Further research is needed into the general public consensus on steam inhalation and it's perceived benefits. This research could then be used to design and implement educational resources targeted at reducing incidence of steam inhalation related scalds.

Another possible area of research could focus on the communication of steam inhalation in GP consultations, investigating the difference between what GPs recommend and what patients actually do.

5.3. Strengths and limitations

In this paper, patients were first identified from the burns audit database and subsequent data could be extracted from the patient's electronic files. Detailed documentation of the patient's admission, dressings and subsequent treatment allowed the authors to collect a wide range of data.

Data collection was limited by the fact it was a retrospective, single centre study. Furthermore, the retrospective nature of the study introduced an element of selection bias for a number of reasons.

Firstly, the database did not contain patients that were treated in the outpatient department but not admitted for scald burns secondary to steam inhalation. Similarly, any patients admitted for less than 12 h could not be identified using the database search, as only patients that spent more than twelve hours in hospital were classed as admitted.

The authors also appreciate that many burns patients are managed at home, at GP surgeries or at local hospitals, so would not have presented to the regional burns centre.

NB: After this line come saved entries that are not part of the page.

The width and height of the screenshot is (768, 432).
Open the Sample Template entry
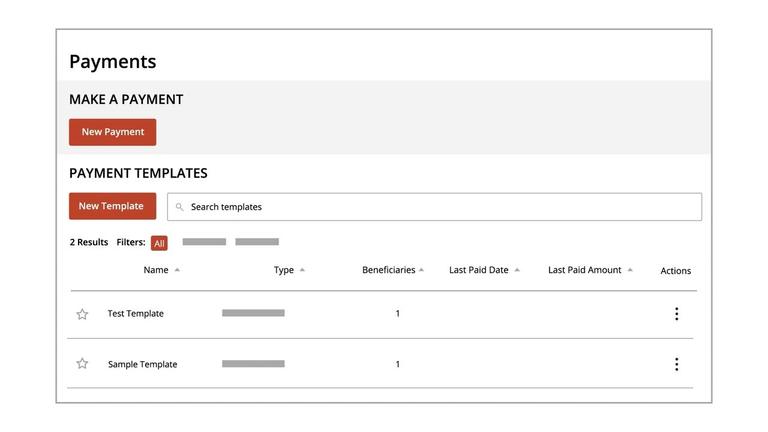click(142, 364)
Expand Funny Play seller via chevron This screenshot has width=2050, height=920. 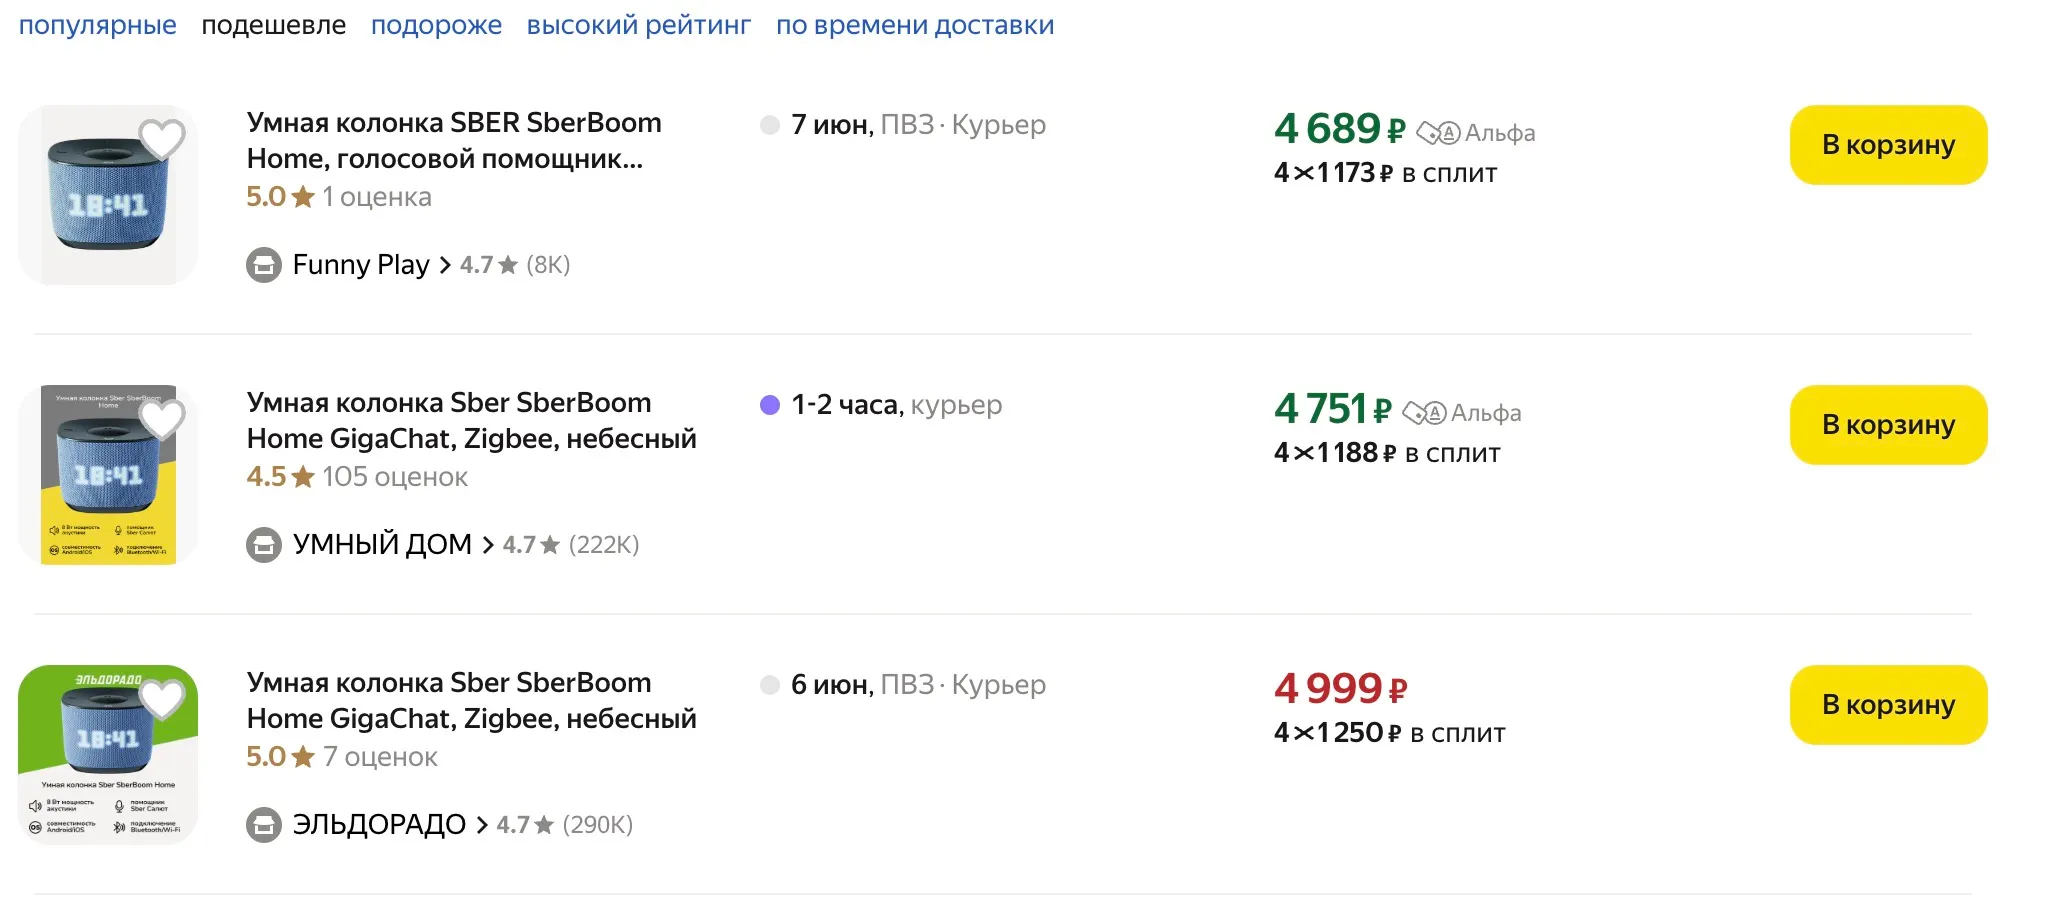(x=445, y=265)
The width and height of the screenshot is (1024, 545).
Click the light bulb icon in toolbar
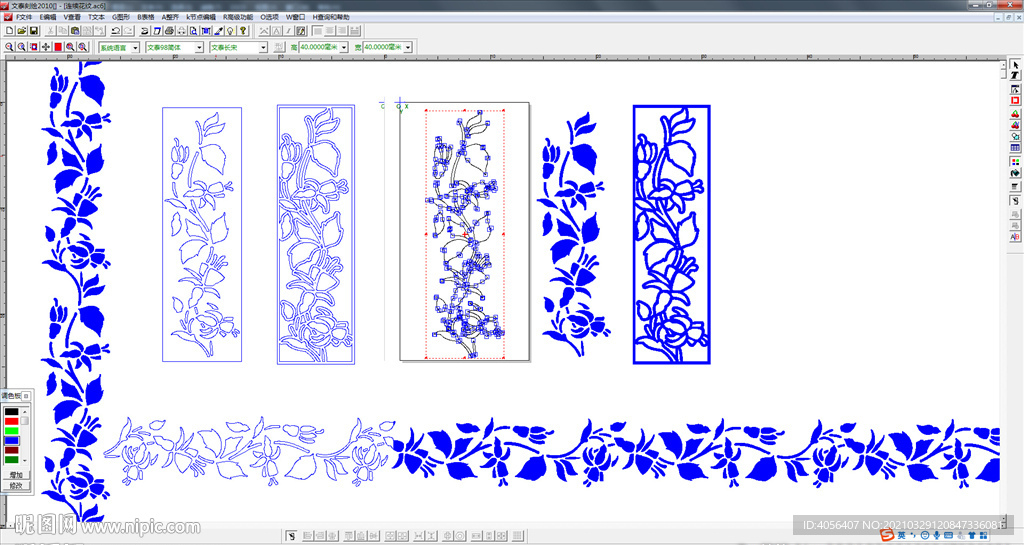click(229, 31)
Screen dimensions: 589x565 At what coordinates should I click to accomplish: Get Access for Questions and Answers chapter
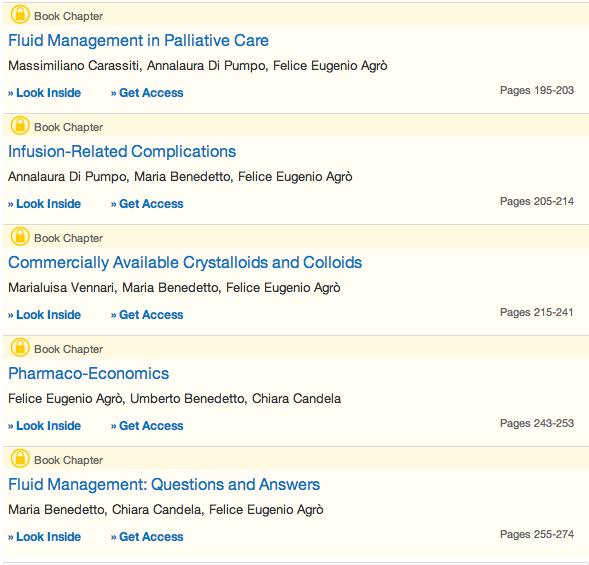(x=147, y=537)
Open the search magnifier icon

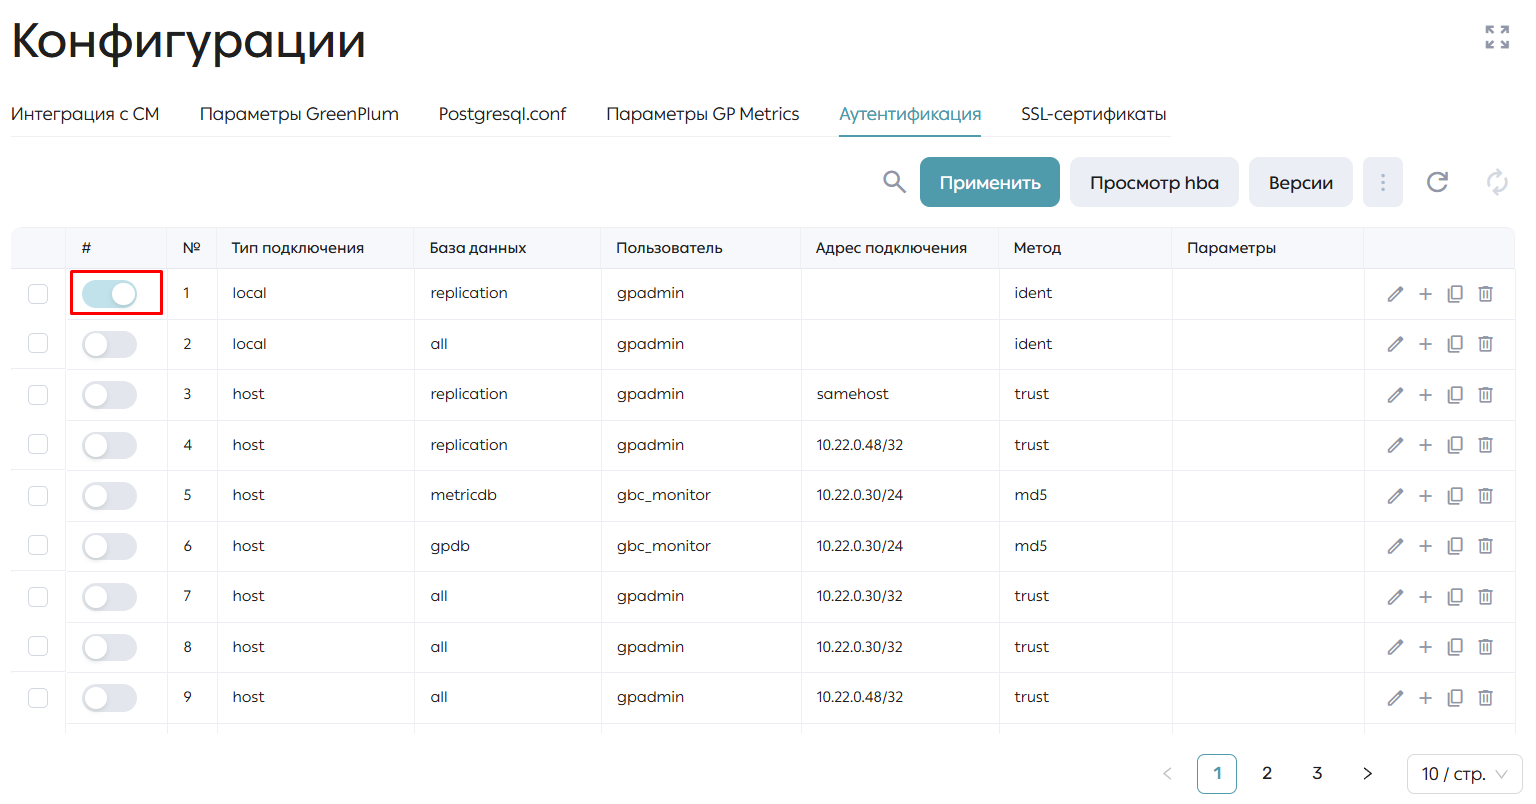pyautogui.click(x=894, y=182)
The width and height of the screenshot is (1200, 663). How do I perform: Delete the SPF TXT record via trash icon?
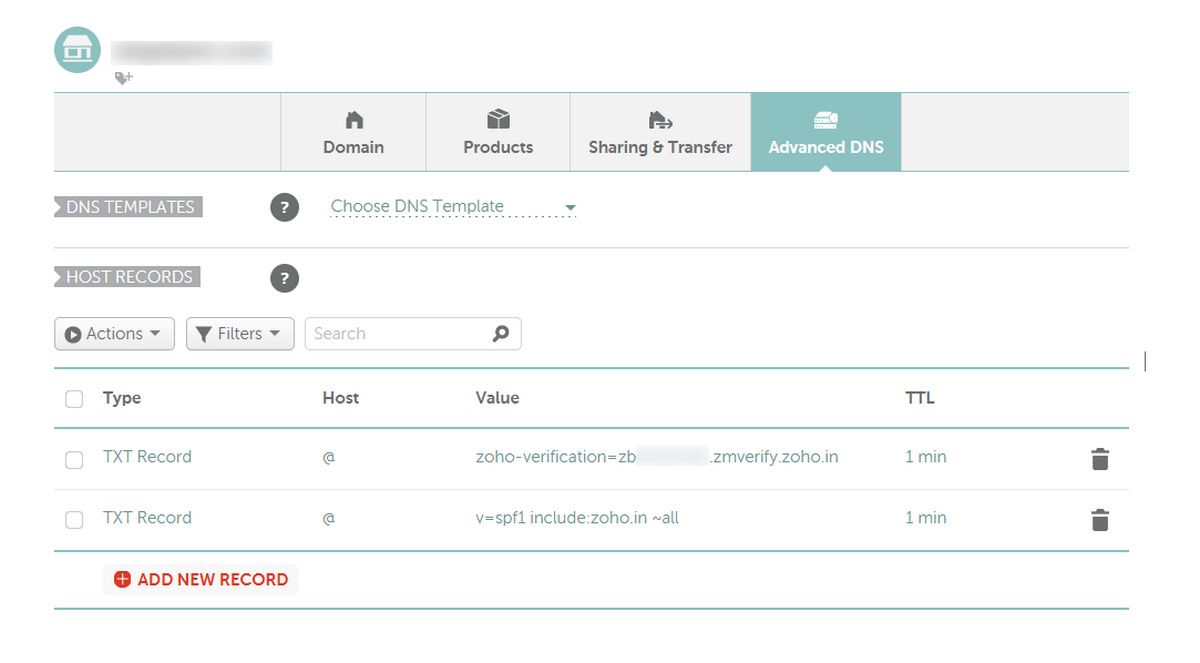[1099, 519]
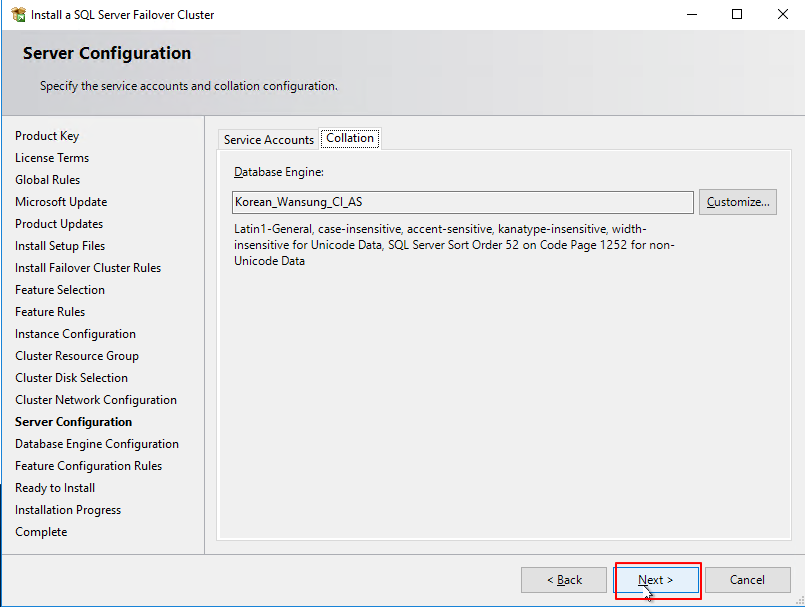Select Product Updates in the sidebar
This screenshot has height=607, width=805.
56,223
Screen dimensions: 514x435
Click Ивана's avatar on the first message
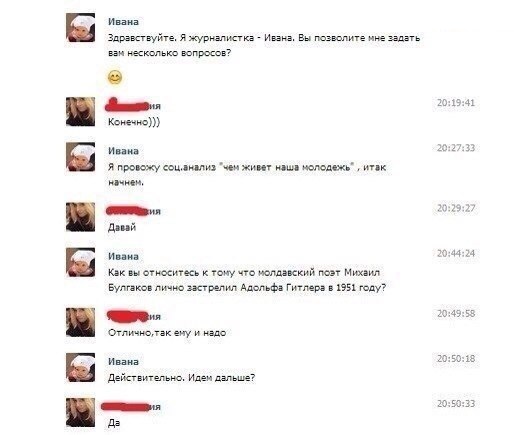80,28
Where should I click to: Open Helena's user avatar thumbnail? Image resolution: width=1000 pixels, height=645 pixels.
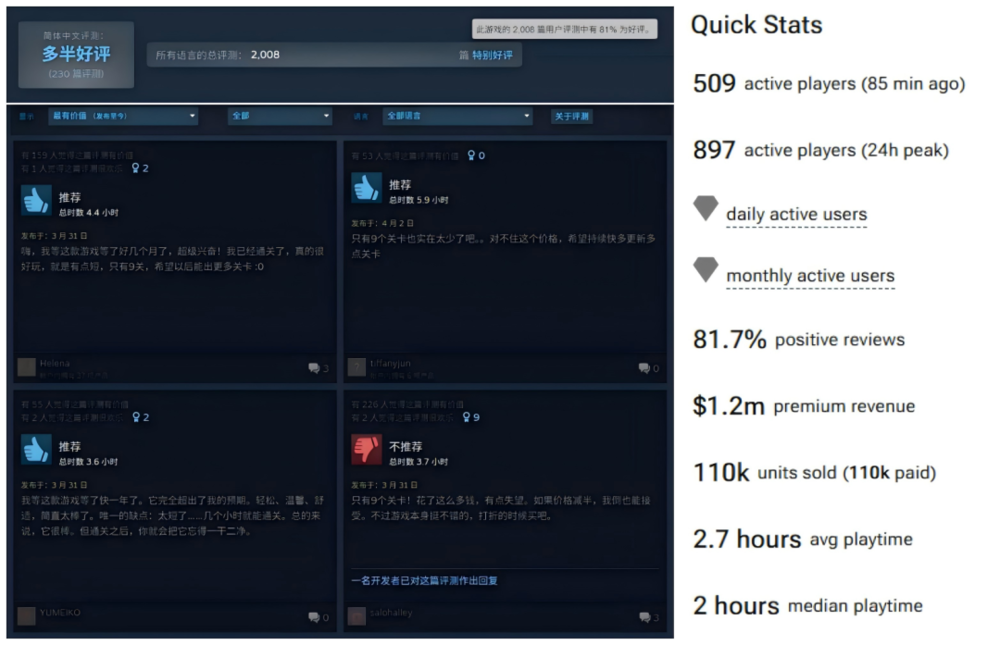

The above reasons are likely to contribute to the impact of steam inhalation related scalds from our study being an underestimate.

6. Conclusion

“First do no harm” is a fundamental principle of medicine. This paper has built on a previous literature base that steam inhalation is associated with significant risks and complications, despite an equivocal evidence base. Our paper has demonstrated the far-reaching extent of these risks both in terms of serious injury to the patient and the cost of treating those affected. It is our feeling that the potential risks of steam inhalation therapy outweigh the potential benefits and this has been demonstrated clearly in the groups affected by scald injuries in this study.

Primary prevention is key in reducing the frequency of injuries from steam inhalation, and more must be done to educate the general public on the risks of steam inhalation. It is vital plastics surgeons’ work together with general practitioners, policy makers and the media to reduce the burden of such injuries.

Declaration of competing interests

The authors declared no potential conflicts of interest with respect to the research, authorship, and/or publication of this article.

Funding statement

This research did not receive any specific grant from funding agencies in the public, commercial, or not-for-profit sectors.

Acknowledgements

The authors would like to thank Mr Ken Dunn and Miss Cathy Reade at the International Burns Injury Database (IBID) for their expert help with our data request.